One reason Williams deliberated on Paterson was his longstanding concern about The Waste Land by T. S. Eliot, which with its overall tone of disillusionment had tapped into a much larger sense of cultural ennui that had arisen in the aftermath of World War I and become a touchstone for the Lost Generation. As Margaret Lloyd states in her critical reappraisal of Paterson, “many critics and poets indicate their poetical inclinations by aligning themselves specifically with T. S. Eliot or William Carlos Williams, and . . . Paterson was, from its very conception, intended to be a ‘detailed reply’ to the Eliot bias of modern poetry.” Williams also studied Pound’s Cantos [Paris: Three Mountains Press, 1925; London: John Rodker, 1928; New York: Farrar & Rinehart Inc., 1934; London: Faber & Faber, 1937; Norfolk CT.: New Directions, 1940] for clues on how to structure the large work he had in mind. Muriel Rukeyser's US1 [New York: Covici Friede, 1938] caught Williams’s attention as well. He wrote to fellow poet Louis Zukofsky, “I've begun to think about poetic form again. So much has to be thought out and written out there before we can have any solid criticism and consequently well-grounded work here.”

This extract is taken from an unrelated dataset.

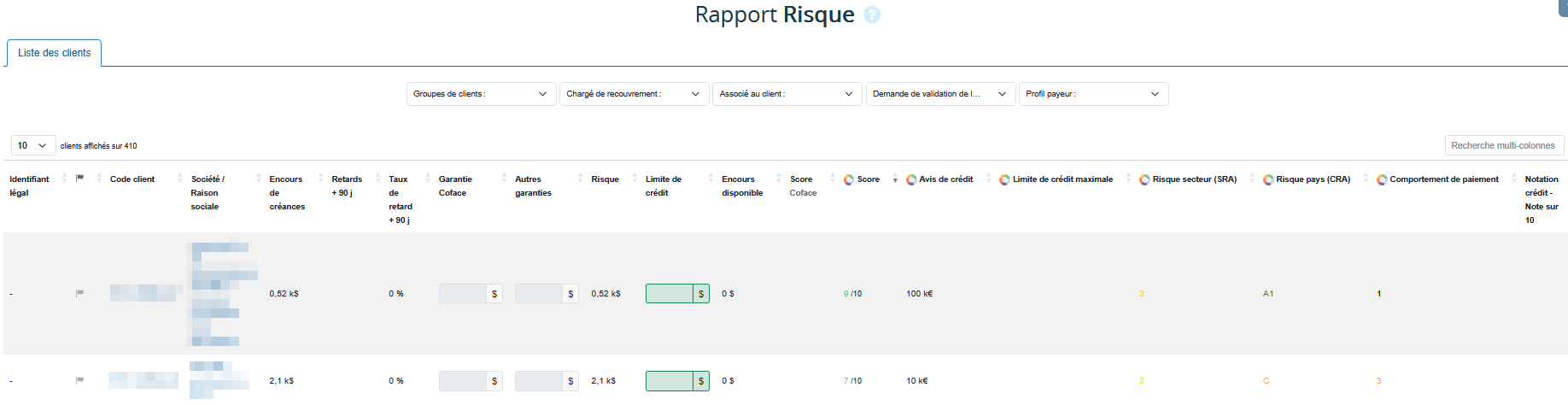
Task: Click the second row's Garantie Coface input
Action: click(x=462, y=381)
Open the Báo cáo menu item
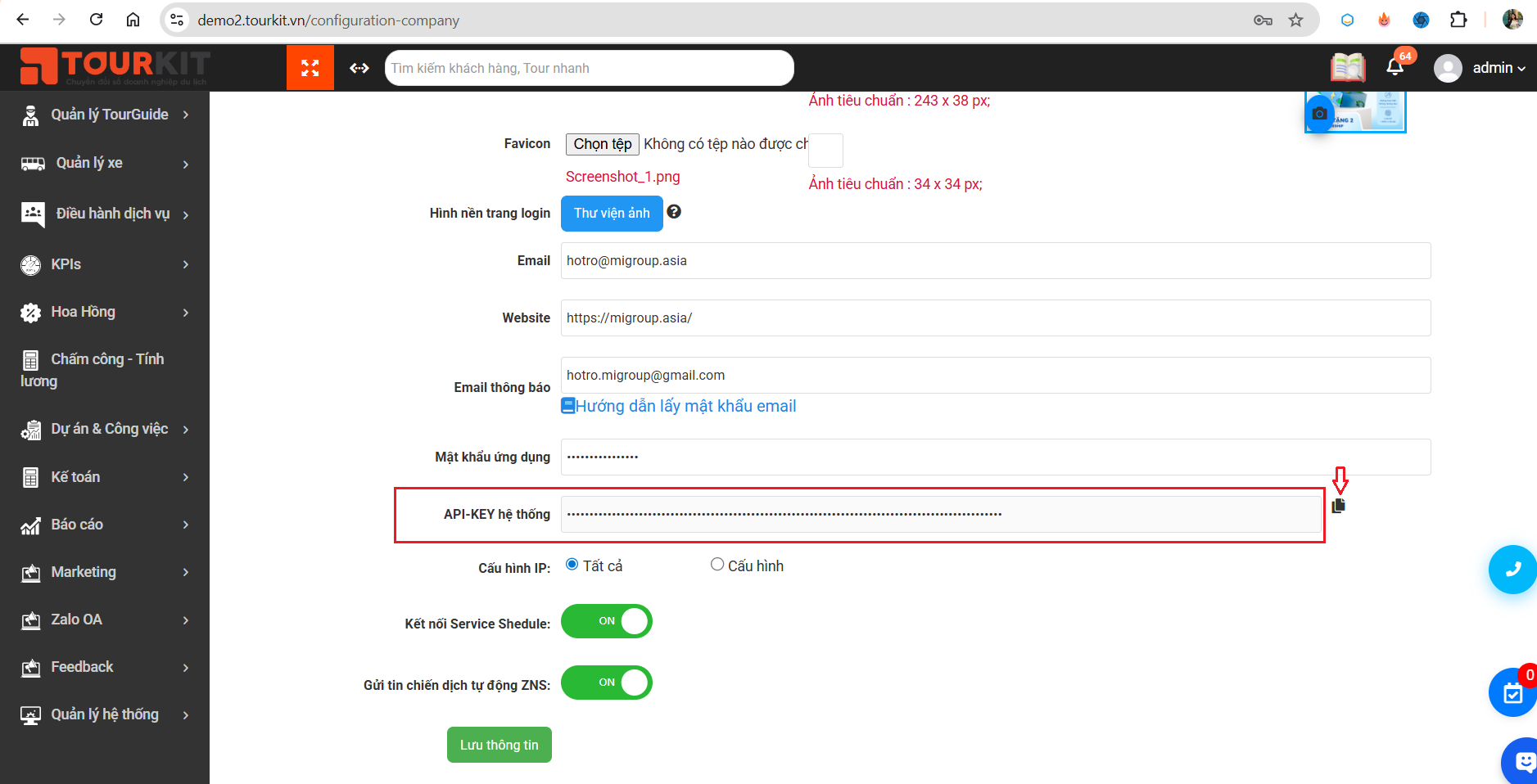The width and height of the screenshot is (1537, 784). coord(105,525)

In his preface to the revised edition of Paterson [Norfolk, CT: New Directions, 1995], the editor Christopher MacGowan points out that, even with Williams’s protracted challenges in finalizing the poem’s form, he “seems to have always felt close to the point of solving his formal problems.” He promised it to Laughlin for the Spring 1943 book list of New Directions. He told Laughlin in April 1944 that Paterson was “near finished” and nine months later that it was “nearing completion.” Even after he had received the galley proofs of Book I in September 1945, Williams was dissatisfied and revised the work extensively. This delayed its appearance in print to June 1946. Subsequent volumes appeared in 1948, 1949, 1951, and 1958.

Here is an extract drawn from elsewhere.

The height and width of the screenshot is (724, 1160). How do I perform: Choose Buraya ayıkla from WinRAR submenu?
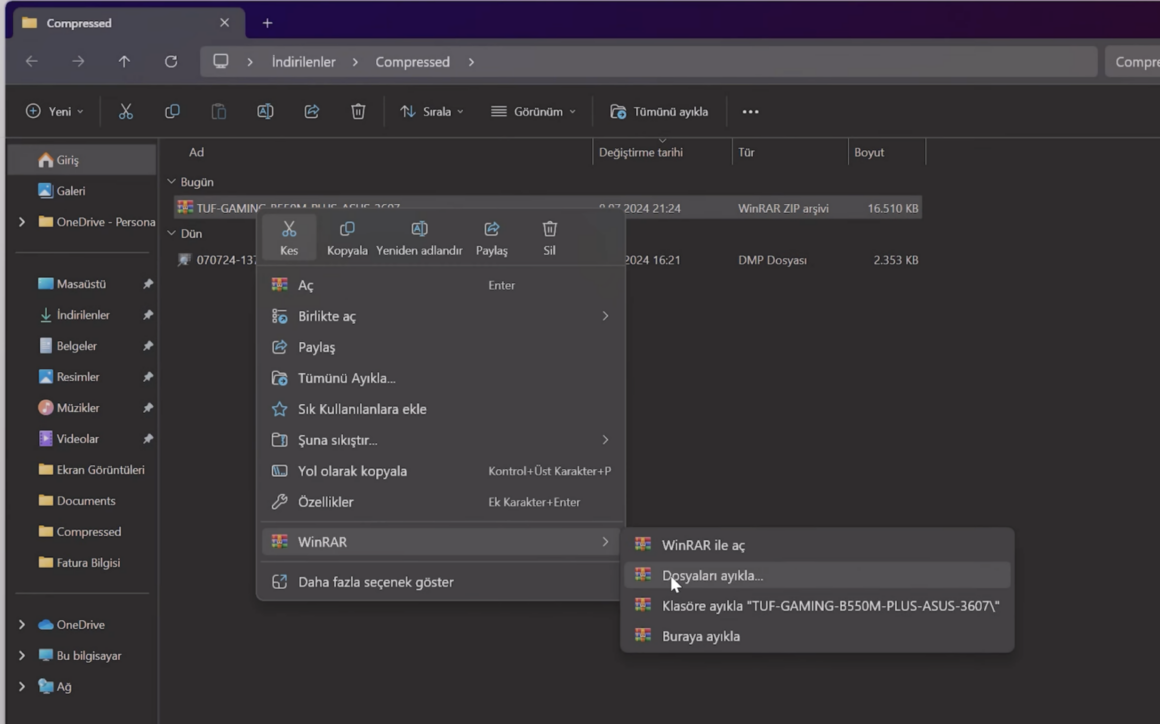click(x=700, y=636)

Paterson is Williams’s great long-form documentary work. It not only redefined subject matter, but prosody – Williams worked on it for years before finalizing the first volume, continually refining his use of the line outside of conventional meter. Its scale and its scope, and the fact that it was published in individual volumes over a long period of time (and not collected until 1963) complicated its reception, and its mosaic structure challenged readers perhaps more than Williams expected. Paterson was Cyril Connolly’s final selection in his choice of the 100 key books of The Modern Movement [London: Andre Deutsch/Hamish Hamilton, 1965]: “The long poem has many moods and includes quotations from letters by Pound and Ginsberg, large Seurat-like canvases of the Park on Sunday, intimate Bonnard-like interiors, uproarious comedy . . . his poem is written with a deep aversion to all forms of pretentiousness, rhetoric or prepared effects; it runs eddying along, broken by old letters, bits of local history and limpid love lyrics.”